“Alá me eligió, solo Alá puede echarme”
La principal exportación de Gambia son sus ciudadanos. Su población es de apenas dos millones, pero este año los gambianos se han convertido en el cuarto grupo más numeroso de migrantes y refugiados en llegar a tierras italianas. Tras veintidós años en el poder, el gran responsable de este éxodo es el presidente del país, Yahya Jammeh, uno de los dictadores más aterradores en un mundo donde no escasean los monstruos políticos.

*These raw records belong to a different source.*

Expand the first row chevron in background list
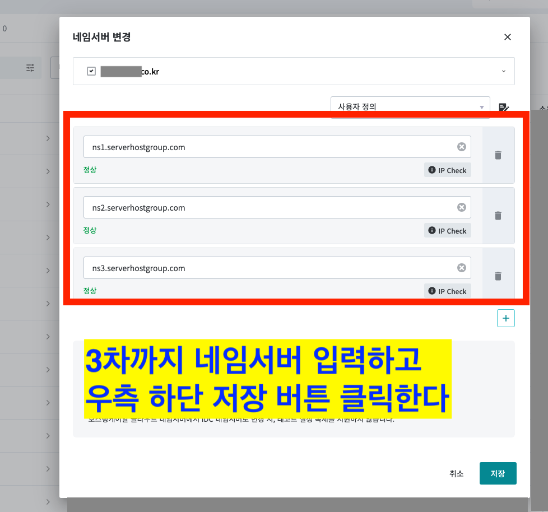Image resolution: width=548 pixels, height=512 pixels. click(48, 138)
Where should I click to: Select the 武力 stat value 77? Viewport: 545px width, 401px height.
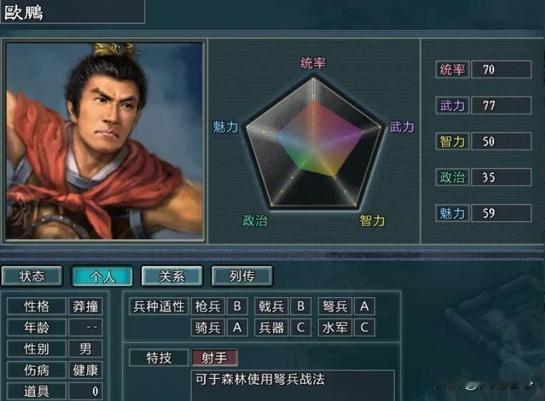(x=501, y=105)
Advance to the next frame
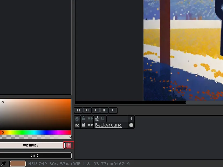Image resolution: width=223 pixels, height=167 pixels. click(x=104, y=110)
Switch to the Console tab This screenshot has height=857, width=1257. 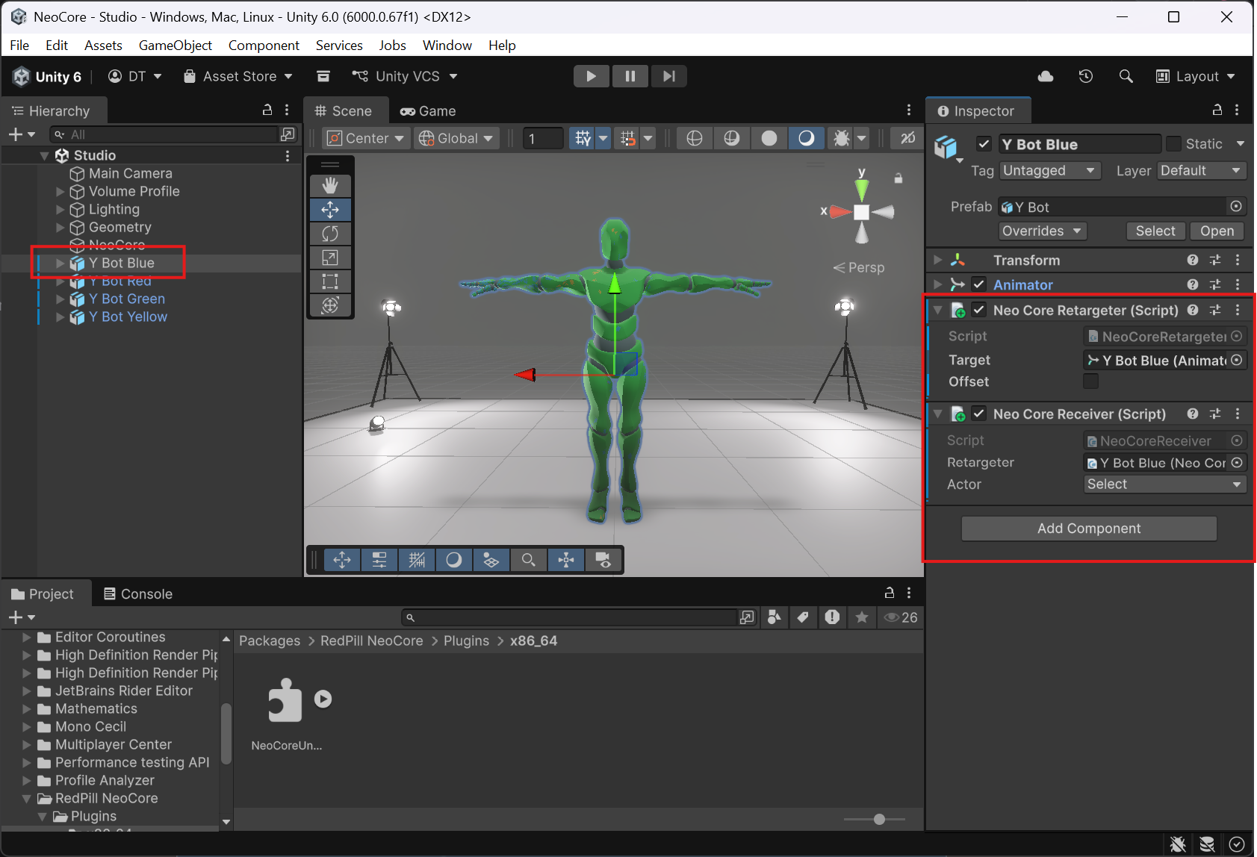point(138,594)
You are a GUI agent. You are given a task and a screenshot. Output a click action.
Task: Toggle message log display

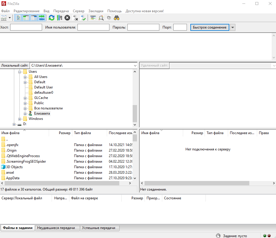coord(18,18)
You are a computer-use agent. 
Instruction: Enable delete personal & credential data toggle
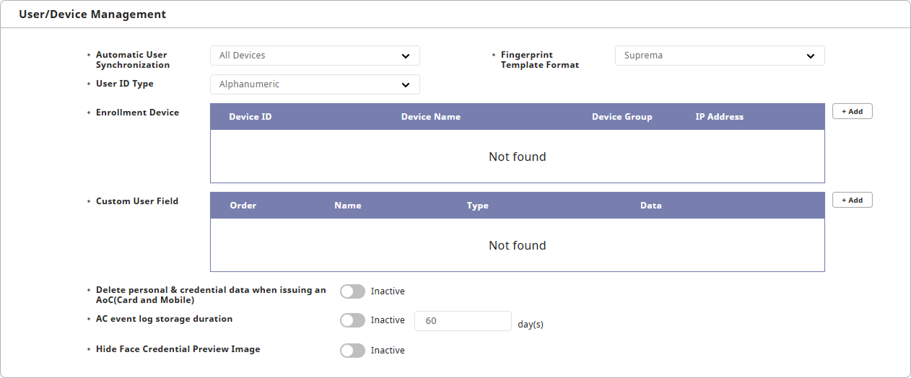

Si como decía Moravia una dictadura es un Estado en el que todos temen a uno y uno a todos, Gambia es un ejemplo excelente. Las elecciones presidenciales del 1 de diciembre sirven como botón de muestra. Por primera vez desde su acceso al poder tras un golpe de Estado incruento en 1994, Jammeh podría perderlo de manera democrática (sufrió un golpe de Estado en 2014). Sin embargo, la oposición, unida tras la candidatura de Adama Barrow, necesitará un golpe de fortuna para derrocar a Jammeh. A las dictaduras es difícil derrotarlas en las urnas. Así, todo puede cambiar en Gambia, pero lo más probable es que todo siga igual: el desequilibrio del terror.
Nacido en mayo de 1965, tres meses después de que su país lograse la independencia de Reino Unido, Jammeh, hijo de emigrantes senegaleses, interrumpió sus estudios en la Escuela Superior de Gambia para alistarse en las Fuerzas Armadas. En 1989 ingresó en el cuerpo de escoltas del presidente de la República, Dawda Jawara, en el poder desde la independencia. Y el 22 de julio 1994, con 29 años, Jammeh derrocó a su césar, que hasta entonces había comandado con mano firme y serena uno de los “regímenes más benignos y estables de África”. Jawara, a pesar de sus reelecciones rutinarias en el cargo, había respetado ciertos aspectos de la democracia parlamentaria.
Jammeh no ha respetado ninguno. Tampoco ha mantenido la eficacia económica de su predecesor. Gambia es hoy el único país de África occidental que con un PIB per cápita menor que en 1994. En cuanto al respeto de derechos y libertades, las dos décadas de Jammah en el poder están plagadas de desapariciones, torturas y asesinatos. Despiadado y procaz, el presidente ha amenazado con “cortar el cuello” a los homosexuales, con “enterrar” a la oposición “nueve metros bajo tierra”, y ha mandado al infierno al secretario general de la ONU, Ban Ki-moon, y a Amnistía Internacional cuando protestaron por la muerte de Solo Sandeng, el secretario de organización del Partido Democrático Unido (PDU), mientras estaba detenido. En su día, Gambia era conocida como la “costa sonriente de África”. Hoy es un paria de los derechos humanos.
Todo podría cambiar si la oposición, por primera vez unida, logra la victoria en unas elecciones con una alta participación. En abril, los gambianos tomaron las calles en unas protestas inéditas en un régimen tan represor como el de Jammeh. La dura respuesta de las autoridades no sorprendió: muchas de las manifestaciones fueron dispersadas a tiros; más de 90 activistas fueron arrestados; 30 de ellos, condenados a penas de tres años de cárcel, incluido el presidente del PDU; a lo que hay que sumar dos muertos, entre ellos el ya citado Sandeng. En octubre, Gambia abandonó la Corte Penal Internacional, sumándose a Burundi y a Suráfrica.
Jammeh ha prometido que su mandato durará mil años, no se sabe si en homenaje macabro a las aspiraciones del Tercer Reich. Por el momento lleva veintidós y en estos días se deciden, al menos, los cinco próximos. Alfombra roja para otro sátrapa iluminado.